WHAT THE EXERCISE ASKS = Repeat the records. Leave nothing out.

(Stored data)
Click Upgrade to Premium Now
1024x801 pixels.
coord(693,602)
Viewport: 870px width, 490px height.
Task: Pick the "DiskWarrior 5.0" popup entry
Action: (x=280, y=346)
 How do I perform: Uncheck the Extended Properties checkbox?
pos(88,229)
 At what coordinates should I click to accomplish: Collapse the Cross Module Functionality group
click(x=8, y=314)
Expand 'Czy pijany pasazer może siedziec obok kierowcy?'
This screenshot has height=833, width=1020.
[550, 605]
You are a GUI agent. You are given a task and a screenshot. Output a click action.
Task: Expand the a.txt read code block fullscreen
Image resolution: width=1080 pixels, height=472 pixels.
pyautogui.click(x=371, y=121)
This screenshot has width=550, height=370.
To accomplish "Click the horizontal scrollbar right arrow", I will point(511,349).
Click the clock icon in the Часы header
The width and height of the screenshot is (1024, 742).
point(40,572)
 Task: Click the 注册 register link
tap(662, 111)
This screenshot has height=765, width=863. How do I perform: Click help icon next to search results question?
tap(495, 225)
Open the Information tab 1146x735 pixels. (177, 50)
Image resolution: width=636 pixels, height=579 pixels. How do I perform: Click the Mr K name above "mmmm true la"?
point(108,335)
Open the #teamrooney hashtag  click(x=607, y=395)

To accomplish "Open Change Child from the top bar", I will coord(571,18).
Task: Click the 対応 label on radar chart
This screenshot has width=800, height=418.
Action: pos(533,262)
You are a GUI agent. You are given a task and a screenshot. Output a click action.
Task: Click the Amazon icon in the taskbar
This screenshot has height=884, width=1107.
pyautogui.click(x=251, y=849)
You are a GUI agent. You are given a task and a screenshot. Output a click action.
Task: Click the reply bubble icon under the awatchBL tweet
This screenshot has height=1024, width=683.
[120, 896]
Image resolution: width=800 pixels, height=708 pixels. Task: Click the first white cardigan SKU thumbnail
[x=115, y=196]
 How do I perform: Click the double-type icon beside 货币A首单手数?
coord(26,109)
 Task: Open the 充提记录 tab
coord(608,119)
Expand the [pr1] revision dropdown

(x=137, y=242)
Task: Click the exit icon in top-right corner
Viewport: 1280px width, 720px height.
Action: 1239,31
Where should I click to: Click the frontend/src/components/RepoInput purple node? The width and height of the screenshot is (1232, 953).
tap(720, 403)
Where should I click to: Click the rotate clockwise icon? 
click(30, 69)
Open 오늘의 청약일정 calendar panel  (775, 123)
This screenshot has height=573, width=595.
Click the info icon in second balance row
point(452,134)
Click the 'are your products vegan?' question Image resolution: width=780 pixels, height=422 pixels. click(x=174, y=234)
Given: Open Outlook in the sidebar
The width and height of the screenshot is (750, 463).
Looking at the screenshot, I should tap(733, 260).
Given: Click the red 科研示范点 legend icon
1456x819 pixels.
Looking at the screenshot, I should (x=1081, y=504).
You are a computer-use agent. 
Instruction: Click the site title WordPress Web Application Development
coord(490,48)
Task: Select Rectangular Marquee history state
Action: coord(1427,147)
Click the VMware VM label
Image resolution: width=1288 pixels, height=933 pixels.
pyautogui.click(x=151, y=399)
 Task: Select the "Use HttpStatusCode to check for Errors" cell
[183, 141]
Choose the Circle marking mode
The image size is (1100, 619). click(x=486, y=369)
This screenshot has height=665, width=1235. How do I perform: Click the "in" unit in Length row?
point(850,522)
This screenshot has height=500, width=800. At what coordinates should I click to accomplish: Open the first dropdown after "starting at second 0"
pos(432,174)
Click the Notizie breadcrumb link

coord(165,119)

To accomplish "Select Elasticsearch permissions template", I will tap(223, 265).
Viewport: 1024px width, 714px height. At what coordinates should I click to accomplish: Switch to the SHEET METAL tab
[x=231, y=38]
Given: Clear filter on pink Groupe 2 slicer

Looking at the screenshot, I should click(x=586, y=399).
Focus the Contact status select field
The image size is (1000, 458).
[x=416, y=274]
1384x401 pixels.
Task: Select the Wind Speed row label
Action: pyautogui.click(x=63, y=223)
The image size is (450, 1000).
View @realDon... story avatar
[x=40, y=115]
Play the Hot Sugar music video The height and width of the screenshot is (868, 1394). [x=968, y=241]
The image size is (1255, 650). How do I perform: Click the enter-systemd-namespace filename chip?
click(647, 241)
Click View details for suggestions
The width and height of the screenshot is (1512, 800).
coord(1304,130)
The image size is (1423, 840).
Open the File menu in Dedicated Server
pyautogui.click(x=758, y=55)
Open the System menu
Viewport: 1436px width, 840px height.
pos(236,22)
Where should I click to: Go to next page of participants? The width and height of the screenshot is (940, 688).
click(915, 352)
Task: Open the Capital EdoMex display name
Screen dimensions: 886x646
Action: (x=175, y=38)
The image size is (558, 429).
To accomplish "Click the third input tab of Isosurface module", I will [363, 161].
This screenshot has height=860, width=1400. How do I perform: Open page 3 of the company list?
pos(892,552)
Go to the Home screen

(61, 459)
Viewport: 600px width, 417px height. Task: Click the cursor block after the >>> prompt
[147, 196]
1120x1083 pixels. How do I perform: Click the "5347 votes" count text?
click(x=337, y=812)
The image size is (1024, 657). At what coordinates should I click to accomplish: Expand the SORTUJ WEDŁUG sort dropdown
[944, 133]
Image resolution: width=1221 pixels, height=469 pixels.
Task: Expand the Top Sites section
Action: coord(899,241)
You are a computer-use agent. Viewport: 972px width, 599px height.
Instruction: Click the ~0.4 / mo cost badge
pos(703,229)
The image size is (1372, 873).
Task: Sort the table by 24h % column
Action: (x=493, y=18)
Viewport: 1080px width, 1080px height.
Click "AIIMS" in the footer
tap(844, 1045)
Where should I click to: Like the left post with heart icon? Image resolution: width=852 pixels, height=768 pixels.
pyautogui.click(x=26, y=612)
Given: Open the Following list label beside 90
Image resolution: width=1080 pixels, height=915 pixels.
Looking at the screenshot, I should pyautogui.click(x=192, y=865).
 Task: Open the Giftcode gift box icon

ANSWER TO THIS EXERCISE =
Click Upgrade to Premium Now
1024x801 pixels.
coord(693,602)
Viewport: 870px width, 490px height.
Task: Pick the "DiskWarrior 5.0" popup entry
Action: (x=280, y=346)
 How do I perform: Uncheck the Extended Properties checkbox?
pos(88,229)
 At what coordinates should I click to accomplish: Collapse the Cross Module Functionality group
click(x=8, y=314)
Expand 'Czy pijany pasazer może siedziec obok kierowcy?'
This screenshot has height=833, width=1020.
[550, 605]
You are a GUI agent. You are given a task and a screenshot. Output a click action.
Task: Expand the a.txt read code block fullscreen
Image resolution: width=1080 pixels, height=472 pixels.
pyautogui.click(x=371, y=121)
This screenshot has width=550, height=370.
To accomplish "Click the horizontal scrollbar right arrow", I will point(511,349).
Click the clock icon in the Часы header
The width and height of the screenshot is (1024, 742).
point(40,572)
 Task: Click the 注册 register link
tap(662, 111)
This screenshot has height=765, width=863. How do I perform: Click help icon next to search results question?
tap(495, 225)
Open the Information tab 1146x735 pixels. (177, 50)
Image resolution: width=636 pixels, height=579 pixels. How do I perform: Click the Mr K name above "mmmm true la"?
point(108,335)
Open the #teamrooney hashtag  click(x=607, y=395)

To accomplish "Open Change Child from the top bar", I will coord(571,18).
Task: Click the 対応 label on radar chart
This screenshot has width=800, height=418.
Action: pos(533,262)
You are a GUI agent. You are given a task and a screenshot. Output a click action.
Task: Click the Amazon icon in the taskbar
This screenshot has height=884, width=1107.
pyautogui.click(x=251, y=849)
You are a GUI agent. You are given a task and a screenshot. Output a click action.
Task: Click the reply bubble icon under the awatchBL tweet
This screenshot has height=1024, width=683.
[120, 896]
Image resolution: width=800 pixels, height=708 pixels. Task: Click the first white cardigan SKU thumbnail
[x=115, y=196]
 How do I perform: Click the double-type icon beside 货币A首单手数?
coord(26,109)
 Task: Open the 充提记录 tab
coord(608,119)
Expand the [pr1] revision dropdown

(x=137, y=242)
Task: Click the exit icon in top-right corner
Viewport: 1280px width, 720px height.
Action: 1239,31
Where should I click to: Click the frontend/src/components/RepoInput purple node? The width and height of the screenshot is (1232, 953).
tap(720, 403)
Where should I click to: Click the rotate clockwise icon? 
click(30, 69)
Open 오늘의 청약일정 calendar panel  (775, 123)
This screenshot has height=573, width=595.
Click the info icon in second balance row
point(452,134)
Click the 'are your products vegan?' question Image resolution: width=780 pixels, height=422 pixels. click(x=174, y=234)
Given: Open Outlook in the sidebar
The width and height of the screenshot is (750, 463).
Looking at the screenshot, I should tap(733, 260).
Given: Click the red 科研示范点 legend icon
1456x819 pixels.
Looking at the screenshot, I should (x=1081, y=504).
You are a computer-use agent. 
Instruction: Click the site title WordPress Web Application Development
coord(490,48)
Task: Select Rectangular Marquee history state
Action: coord(1427,147)
Click the VMware VM label
Image resolution: width=1288 pixels, height=933 pixels.
pyautogui.click(x=151, y=399)
 Task: Select the "Use HttpStatusCode to check for Errors" cell
[183, 141]
Choose the Circle marking mode
The image size is (1100, 619). click(x=486, y=369)
This screenshot has height=665, width=1235. How do I perform: Click the "in" unit in Length row?
point(850,522)
This screenshot has height=500, width=800. At what coordinates should I click to accomplish: Open the first dropdown after "starting at second 0"
pos(432,174)
Click the Notizie breadcrumb link

coord(165,119)

To accomplish "Select Elasticsearch permissions template", I will tap(223, 265).
Viewport: 1024px width, 714px height. At what coordinates should I click to accomplish: Switch to the SHEET METAL tab
[x=231, y=38]
Given: Clear filter on pink Groupe 2 slicer

Looking at the screenshot, I should click(x=586, y=399).
Focus the Contact status select field
The image size is (1000, 458).
[x=416, y=274]
1384x401 pixels.
Task: Select the Wind Speed row label
Action: pyautogui.click(x=63, y=223)
The image size is (450, 1000).
View @realDon... story avatar
[x=40, y=115]
Play the Hot Sugar music video The height and width of the screenshot is (868, 1394). [x=968, y=241]
The image size is (1255, 650). How do I perform: Click the enter-systemd-namespace filename chip?
click(647, 241)
Click View details for suggestions
The width and height of the screenshot is (1512, 800).
coord(1304,130)
The image size is (1423, 840).
Open the File menu in Dedicated Server
pyautogui.click(x=758, y=55)
Open the System menu
Viewport: 1436px width, 840px height.
pos(236,22)
Where should I click to: Go to next page of participants? The width and height of the screenshot is (940, 688).
click(915, 352)
Task: Open the Capital EdoMex display name
Screen dimensions: 886x646
Action: (x=175, y=38)
The image size is (558, 429).
To accomplish "Click the third input tab of Isosurface module", I will [363, 161].
This screenshot has height=860, width=1400. How do I perform: Open page 3 of the company list?
pos(892,552)
Go to the Home screen

(61, 459)
Viewport: 600px width, 417px height. Task: Click the cursor block after the >>> prompt
[147, 196]
1120x1083 pixels. How do I perform: Click the "5347 votes" count text?
click(x=337, y=812)
The image size is (1024, 657). At what coordinates should I click to accomplish: Expand the SORTUJ WEDŁUG sort dropdown
[944, 133]
Image resolution: width=1221 pixels, height=469 pixels.
Task: Expand the Top Sites section
Action: coord(899,241)
You are a computer-use agent. Viewport: 972px width, 599px height.
Instruction: Click the ~0.4 / mo cost badge
pos(703,229)
The image size is (1372, 873).
Task: Sort the table by 24h % column
Action: (x=493, y=18)
Viewport: 1080px width, 1080px height.
Click "AIIMS" in the footer
tap(844, 1045)
Where should I click to: Like the left post with heart icon? Image resolution: width=852 pixels, height=768 pixels.
pyautogui.click(x=26, y=612)
Given: Open the Following list label beside 90
Image resolution: width=1080 pixels, height=915 pixels.
Looking at the screenshot, I should pyautogui.click(x=192, y=865).
 Task: Open the Giftcode gift box icon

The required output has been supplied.